Opdracht:
Bewerk alles in de onderstaande gegevens vanaf de regel met "How do I perform: Click" tot en met de regel met "Where should I": vervang "chevron" door "pijltje" en laat de rest ongewijzigd. Laat de afbeeldingen weg uit je antwoord.

Aangeleverd materiaal:
+--
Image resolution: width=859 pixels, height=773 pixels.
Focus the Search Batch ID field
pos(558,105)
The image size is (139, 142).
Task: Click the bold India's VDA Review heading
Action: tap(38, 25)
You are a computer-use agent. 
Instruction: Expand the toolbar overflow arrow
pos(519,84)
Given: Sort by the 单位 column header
+--
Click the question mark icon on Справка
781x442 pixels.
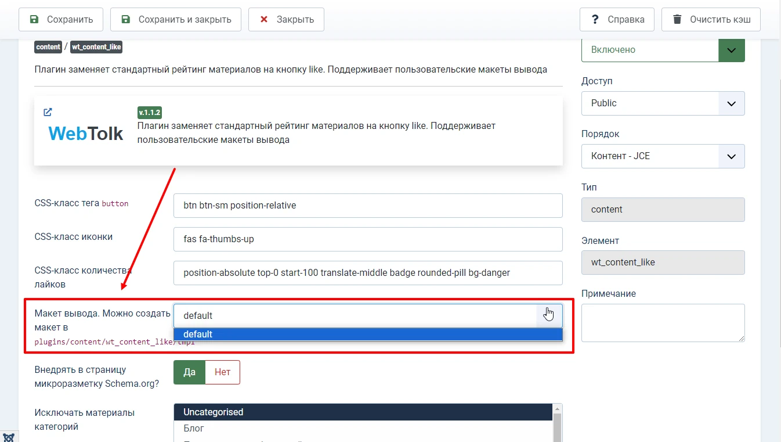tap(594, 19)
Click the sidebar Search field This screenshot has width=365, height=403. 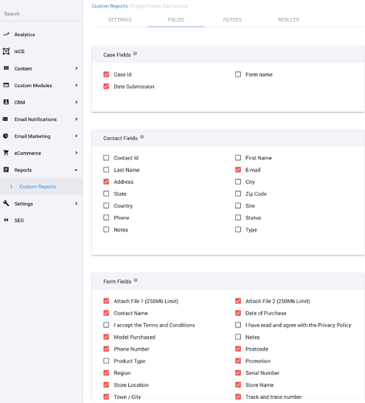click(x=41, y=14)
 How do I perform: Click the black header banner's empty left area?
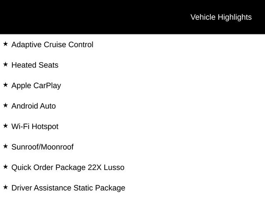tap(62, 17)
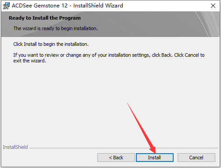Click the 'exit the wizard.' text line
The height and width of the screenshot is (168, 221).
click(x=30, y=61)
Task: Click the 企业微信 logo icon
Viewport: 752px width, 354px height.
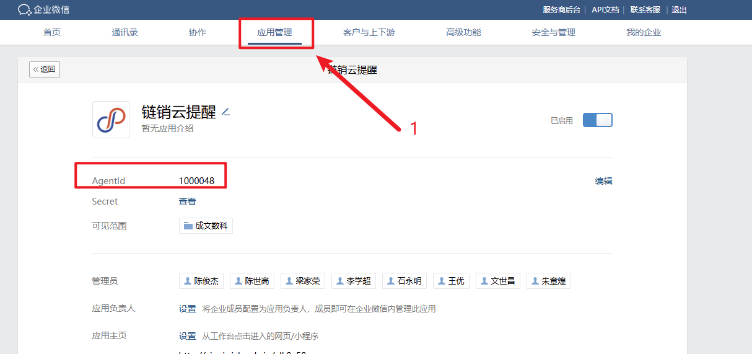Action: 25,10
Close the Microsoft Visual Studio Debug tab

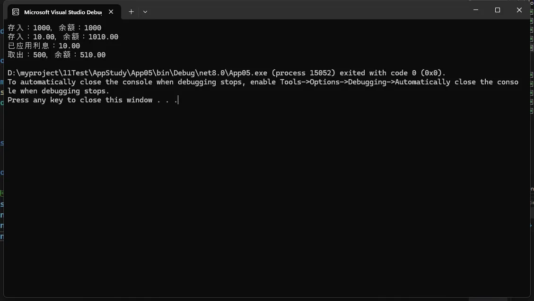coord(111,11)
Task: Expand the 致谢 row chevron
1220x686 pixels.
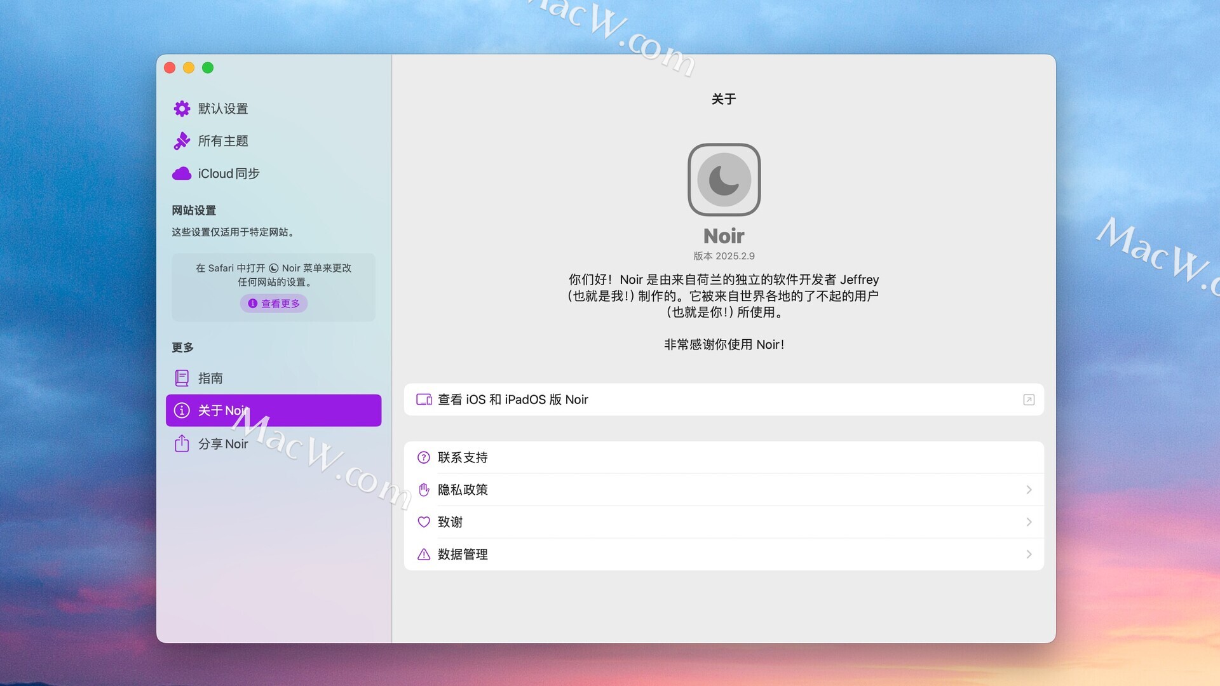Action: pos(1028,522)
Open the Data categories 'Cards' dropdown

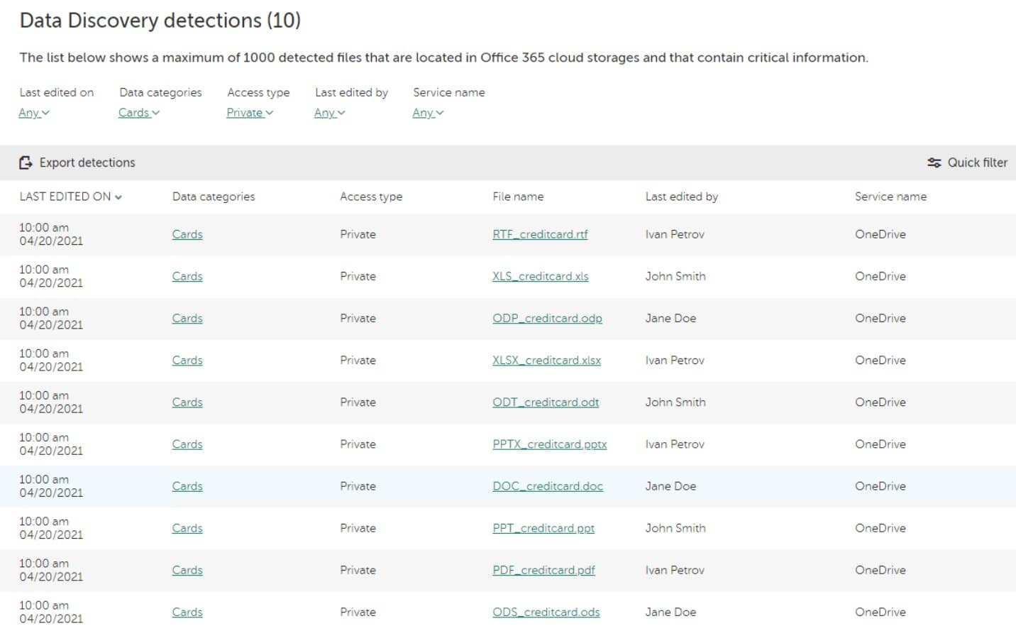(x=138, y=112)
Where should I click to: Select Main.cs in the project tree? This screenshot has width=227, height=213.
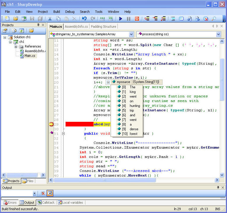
+--
Uitgewerkte opgave:
 How do I perform: Click the black header banner's empty left area?
tap(62, 17)
Click the 'exit the wizard.' text line
The height and width of the screenshot is (168, 221).
click(x=30, y=61)
Task: Click the 企业微信 logo icon
Viewport: 752px width, 354px height.
Action: 25,10
Close the Microsoft Visual Studio Debug tab

coord(111,11)
Task: Expand the 致谢 row pijltje
1220x686 pixels.
Action: pos(1028,522)
Open the Data categories 'Cards' dropdown

(x=138, y=112)
Where should I click to: Select Main.cs in the project tree? This screenshot has width=227, height=213.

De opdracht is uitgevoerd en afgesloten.